• [Requirement]:
Collect the lines of the entries where "agent" shows up.

• [Stored data]:
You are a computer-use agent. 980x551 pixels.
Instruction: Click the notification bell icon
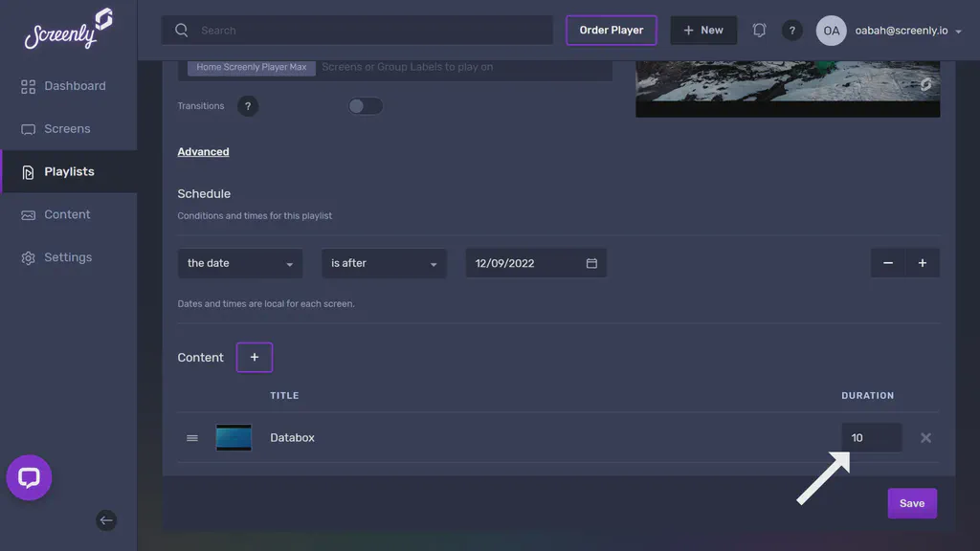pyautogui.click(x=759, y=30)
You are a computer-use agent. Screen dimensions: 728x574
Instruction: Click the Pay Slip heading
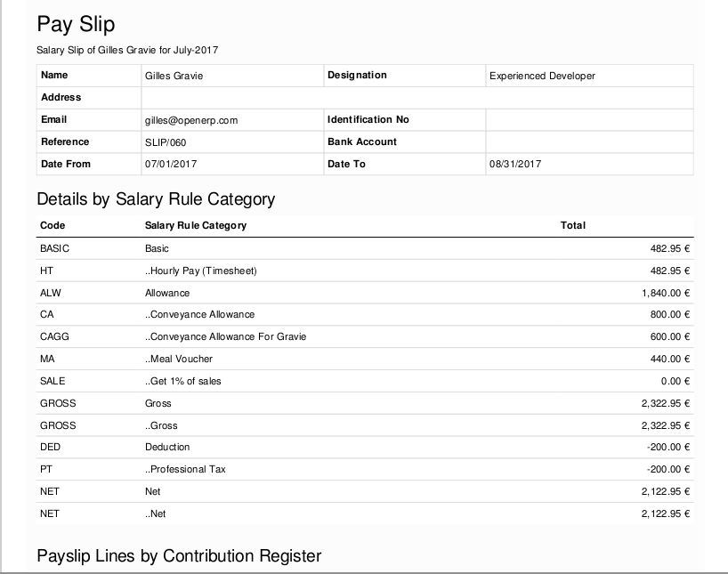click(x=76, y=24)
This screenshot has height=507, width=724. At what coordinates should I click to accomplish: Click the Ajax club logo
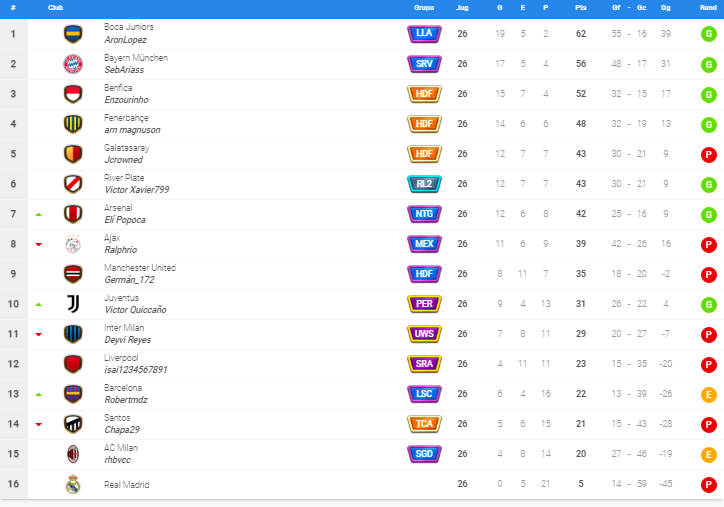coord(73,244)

• [Exercise output]:
You are a computer-use agent. 980x551 pixels.
You are a computer-use agent. Screen dimensions: 728x574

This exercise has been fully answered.